CIT Group Inc. is on its way back as a leveraged lender to the middle market. The big question is whether the New York-based company can find traction in a lending environment that has been transformed since the financial crisis.
CIT, long known as a financier to small and mid-size companies, was at the top of the mid-market league tables in the boom years of the mid-2000s, but its sponsor finance unit was all but disbanded in 2009 after the collapse of Lehman Brothers and the credit squeeze that followed, recalled Tom Hobbis, a former ING banker who had joined CIT in 2005 to help develop its sponsor finance effort.
CIT filed a pre-packaged Chapter 11 in November 2009 to clean up its balance sheet, pruning a number of operations in the process, including sponsor finance.
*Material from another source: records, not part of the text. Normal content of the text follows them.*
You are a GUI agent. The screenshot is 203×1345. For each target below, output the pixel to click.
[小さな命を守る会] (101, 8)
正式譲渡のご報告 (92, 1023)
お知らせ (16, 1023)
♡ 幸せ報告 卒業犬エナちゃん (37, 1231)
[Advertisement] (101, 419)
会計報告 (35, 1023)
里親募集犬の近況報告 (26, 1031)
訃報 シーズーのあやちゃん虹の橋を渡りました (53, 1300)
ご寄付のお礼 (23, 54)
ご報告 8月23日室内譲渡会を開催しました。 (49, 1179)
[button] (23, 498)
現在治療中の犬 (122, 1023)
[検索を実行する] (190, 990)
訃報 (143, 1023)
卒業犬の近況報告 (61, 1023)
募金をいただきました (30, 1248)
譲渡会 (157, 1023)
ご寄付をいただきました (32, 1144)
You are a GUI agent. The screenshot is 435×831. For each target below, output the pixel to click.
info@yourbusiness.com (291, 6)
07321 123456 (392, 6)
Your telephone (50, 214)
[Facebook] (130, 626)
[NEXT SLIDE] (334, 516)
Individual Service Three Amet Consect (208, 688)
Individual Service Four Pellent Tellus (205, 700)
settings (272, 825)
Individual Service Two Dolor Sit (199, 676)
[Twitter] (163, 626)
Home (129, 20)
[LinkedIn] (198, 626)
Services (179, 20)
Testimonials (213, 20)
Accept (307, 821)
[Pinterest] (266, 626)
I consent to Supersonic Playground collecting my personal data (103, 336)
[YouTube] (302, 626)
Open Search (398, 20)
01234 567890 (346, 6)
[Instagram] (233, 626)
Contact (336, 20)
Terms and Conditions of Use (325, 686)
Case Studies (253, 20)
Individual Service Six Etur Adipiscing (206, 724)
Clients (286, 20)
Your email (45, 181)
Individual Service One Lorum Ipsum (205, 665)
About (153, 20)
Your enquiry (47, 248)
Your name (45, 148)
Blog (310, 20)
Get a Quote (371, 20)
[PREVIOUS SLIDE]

Hobbis himself found refuge with the regional lender SunTrust Banks Inc. before returning to CIT in February 2011 as managing director and head of sponsor finance to rebuild the program. Today, he said, “the focus now is on building strong relationships” with buyout shops.
Some buyout pros, admittedly, viewed CIT’s return with some scepticism, Hobbis said. “Luckily for us, almost everyone also went through that” shutdown of business during the Great Recession.
Today, CIT has eight lending professionals in the sponsor finance unit operating out of four offices around the country, including Jeff Kilrea in Chicago. Kilrea, who joined the company just over a year ago as managing director and co-head of sponsor finance, said, “CIT is anxious to reclaim its position in the middle market.”
CIT focuses on the lower end of the sponsor market, generally providing LBO loans and financing for recapitalizations to companies with $10 million to $50 million of EBITDA, Kilrea said. “Above that, I’m not relevant as a leader, but I will be a participant in club deals.”
While CIT positions itself as a generalist, it also uses its large staff of industry specialists to help it home in on deals, including health care, transportation, retailing and media and entertainment, among other sectors, Kilrea said.
And although the M&A environment has been somewhat slow, Hobbis said he has noticed a late-year surge in small add-on deals, often for companies with $2 million to $4 million of EBITDA. He said he suspects that the “fiscal cliff,” the anticipated end of Bush-era tax cuts and a wave of scheduled budget cuts, is probably responsible. “It’s too much of a coincidence that they’re all happening right now for it not to be related.”
But CIT intends to be ready when buyout shops step up their activity, perhaps by mid-2013. “They’re very valuable to us. It’s serial business,” Hobbis said. “A good sponsor may buy five businesses a year. If you’re a banker for Du Pont, you may go five years and not do a deal.”